(Pixel coordinate grounding data)
■ ■ ■ ■
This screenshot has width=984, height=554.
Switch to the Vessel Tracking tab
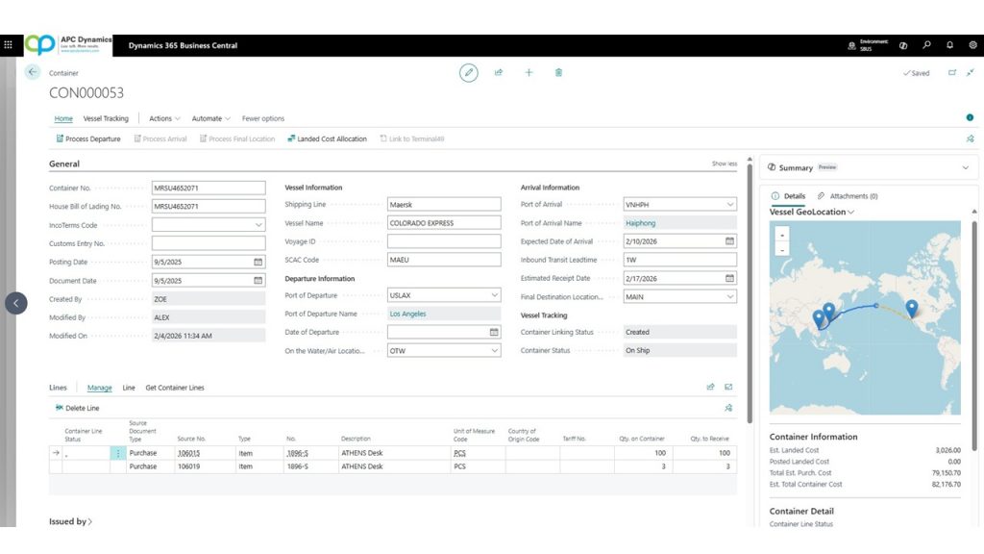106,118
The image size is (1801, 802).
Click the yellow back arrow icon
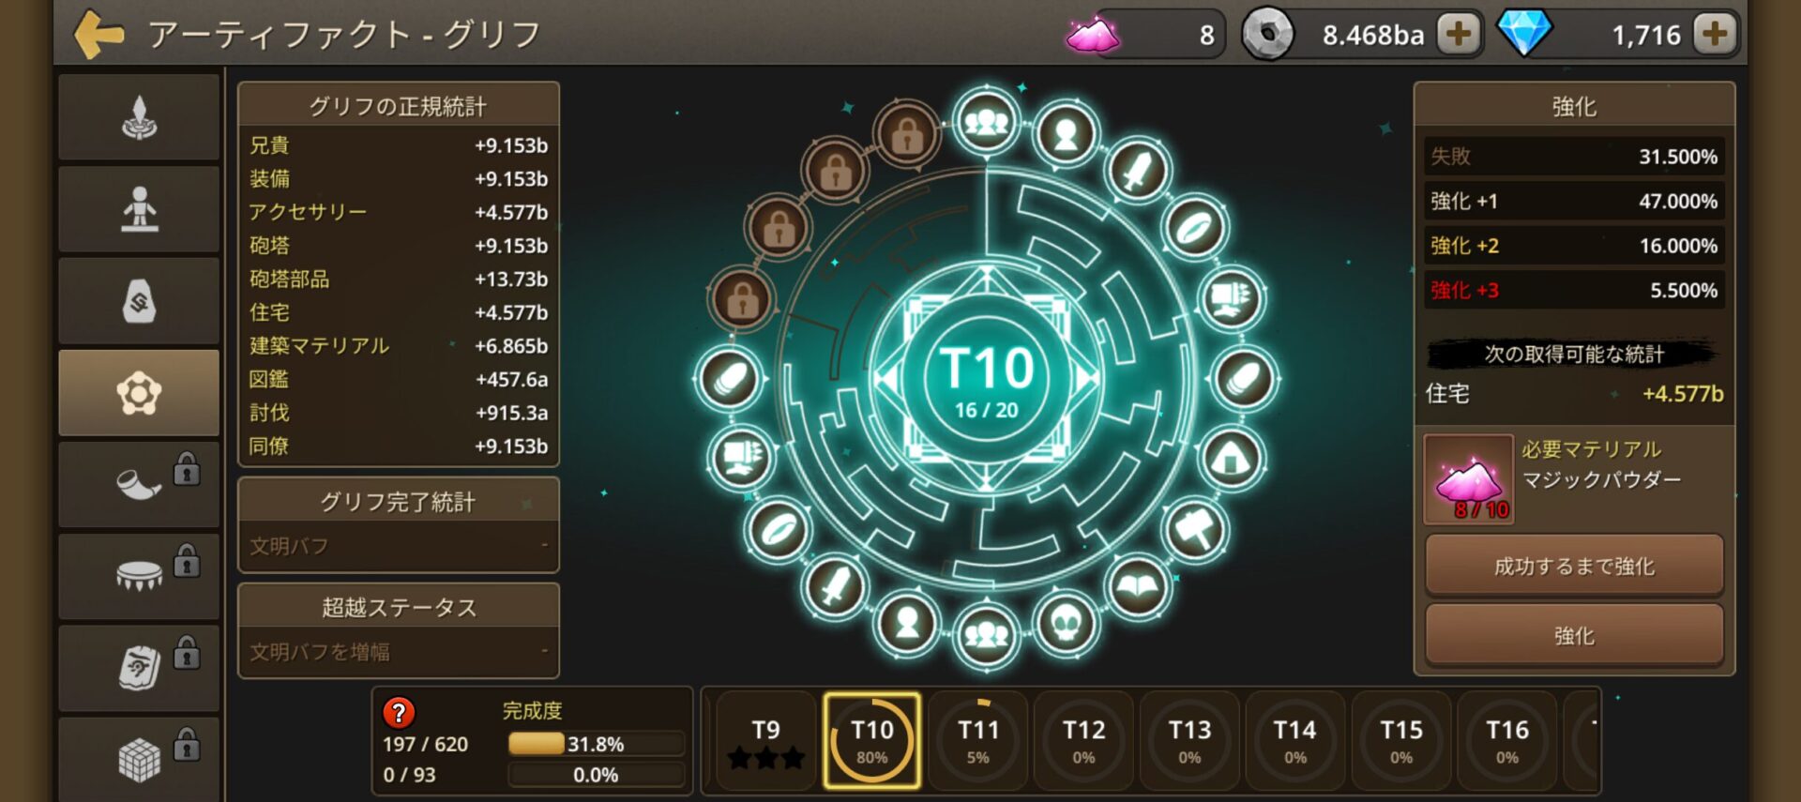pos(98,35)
■ ■ ■ ■
Exact copy, no pictures: please print the data above once more.

Output for this task ->
This screenshot has width=984, height=554.
Switch to the Vessel Tracking tab
106,118
The image size is (1801, 802).
Click the yellow back arrow icon
pos(98,35)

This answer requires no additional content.